LET’S FACE IT, not all people are equal. Perhaps in the eyes of God. Maybe under the law. But in the court of my opinion, they’re just not. Some are way the hell better than others. And the best ones are gardeners. Not new gardeners, God bless them. I’m talking about the battletested old guard. Gardeners on their second round of knee replacements. Weathered, worn and wizened types.

Alchemy happens to those who’ve gardened a long time. The audacity to continually shuffle bits of nature around in the face of cold, hard Darwinian reality, hoping only to nurture a small piece of ground into verdant beauty—well, that’ll teach a person. It’ll smooth rough edges and knock chips from shoulders. In the words of every authority figure from my youth, it builds character.

Which is apparently what you’ve got left after your ego has been blown up, your confidence shattered, your intellect exceeded, your body exhausted, and yet you persevere. And even succeed a little. Anyone who’s gardened long enough knows what I’m saying. Anyone who’s gardened long enough might call it wisdom.

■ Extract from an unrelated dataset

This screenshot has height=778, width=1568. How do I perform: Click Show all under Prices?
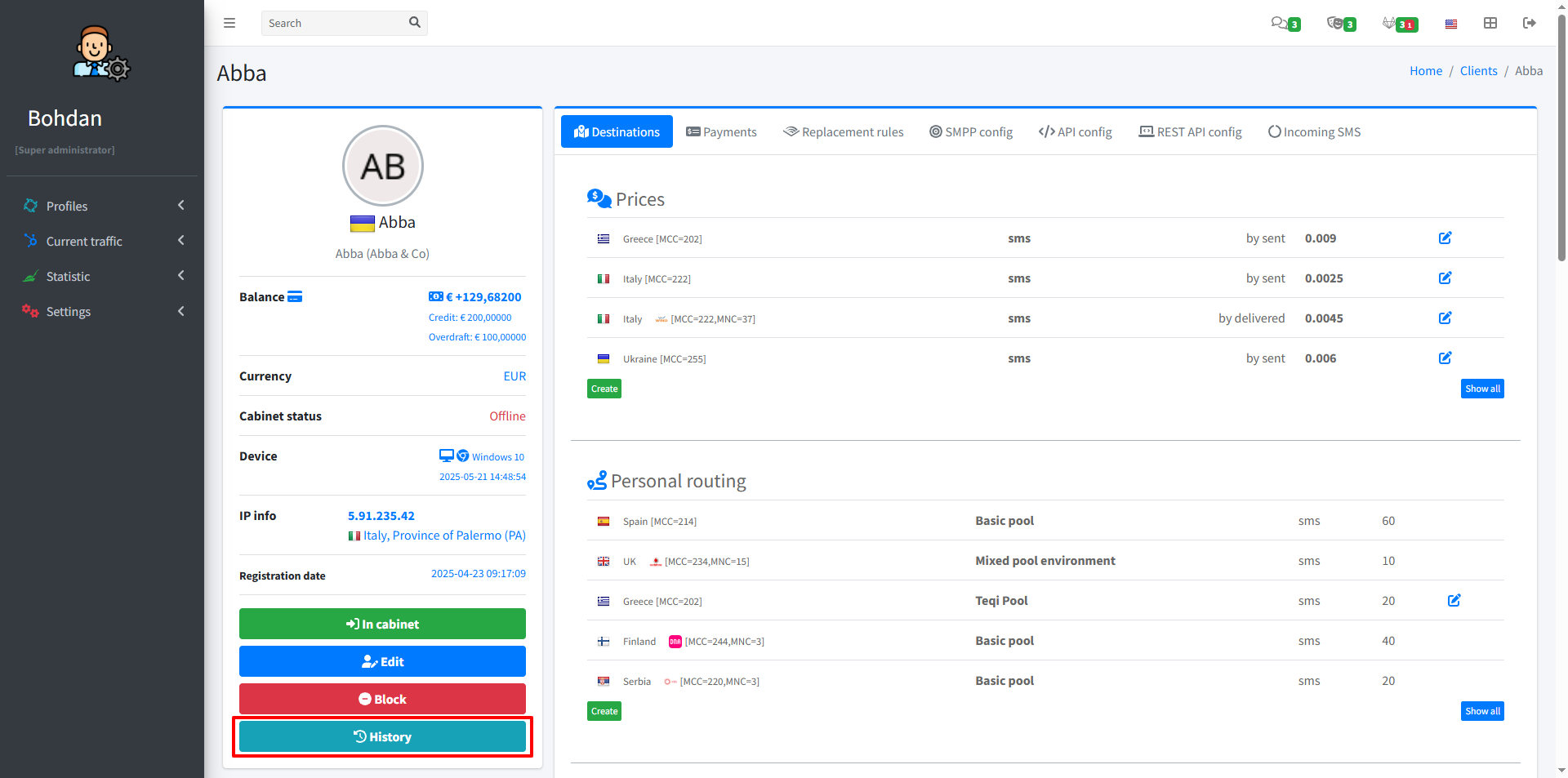tap(1481, 389)
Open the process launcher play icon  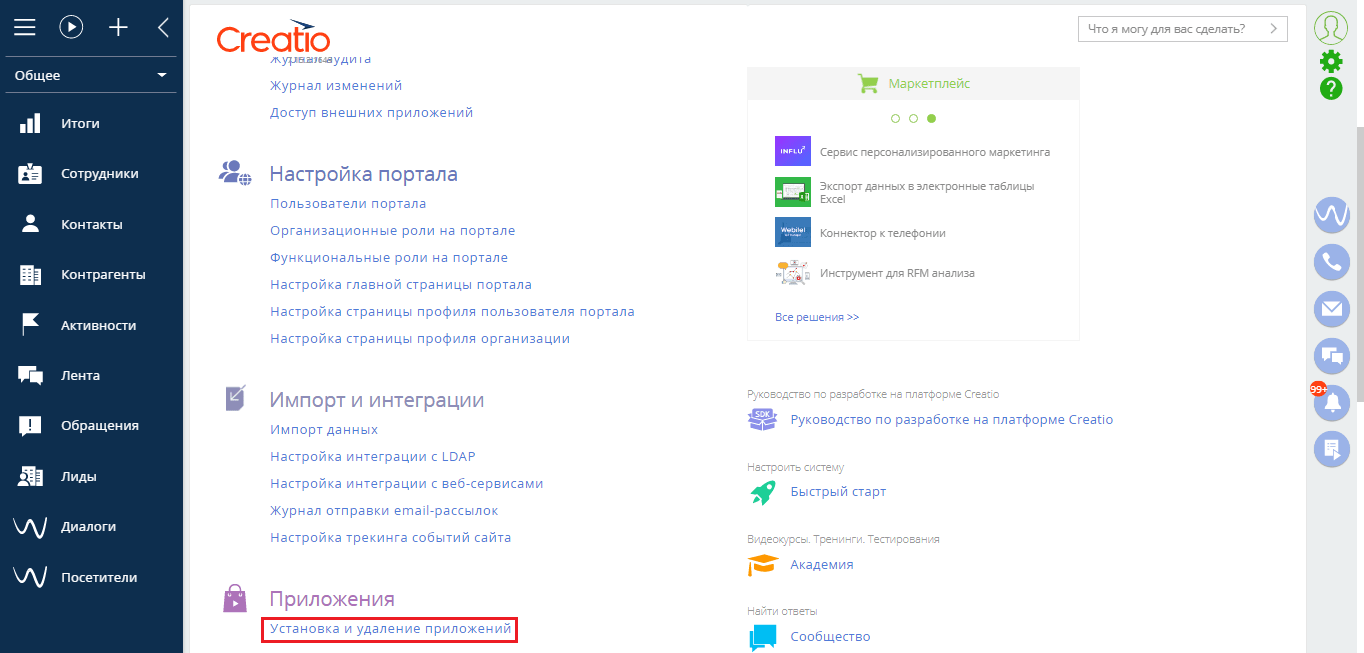pos(70,27)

Being outside with nature is the essential ingredient. Other people nurture. Other people are tested. Nurses, for instance. But I’ve seen enough movies to know there’s something seriously wrong with nurses, and my own experience is they force you to wear hospital gowns and chase you around with needles. Too much time inside a hospital will turn the sweetest pea into Nurse Ratched; whereas time outside with the birds, bees and flowers will turn any old jerk into Mr. Green Jeans. Because all that nature reminds us that life is fleeting and of this moment, and it will be here when we’re not. And it will be beautiful just the same. Subconsciously, we garden to find peace, and with enough time working the soil, peace comes.

Yep, gardeners are the best people. They know what they know, and they know that it isn’t even a fraction of it. And gardeners are okay with that. Among what they know is this: gardening is a relationship with nature. And the strongest partner in any relationship is the one who needs it less. In other words, nature has the upper hand on us. And gardeners have come to be okay with that, too.

So, if you want your kids to be good people, start them gardening and yell at them if they try to quit. That’s my advice. Getting sued? Forget a lawyer. Bring a gardener to court with you. If you’re choosing between two surgeons, choose the one with dirt under his or her nails. And, for God’s sake, let us make it a law that a gardener is assigned to every elected politician. Wouldn’t we all sleep better knowing that a friendly, weathered sage with bits of mulch and stems in their pockets has got a pair of dirty boots on that person’s desk, and is saying, “Not so fast, Whippersnapper.”

Scott Beuerlein is a Horticulturist at the Cincinnati Zoo Botanical Garden.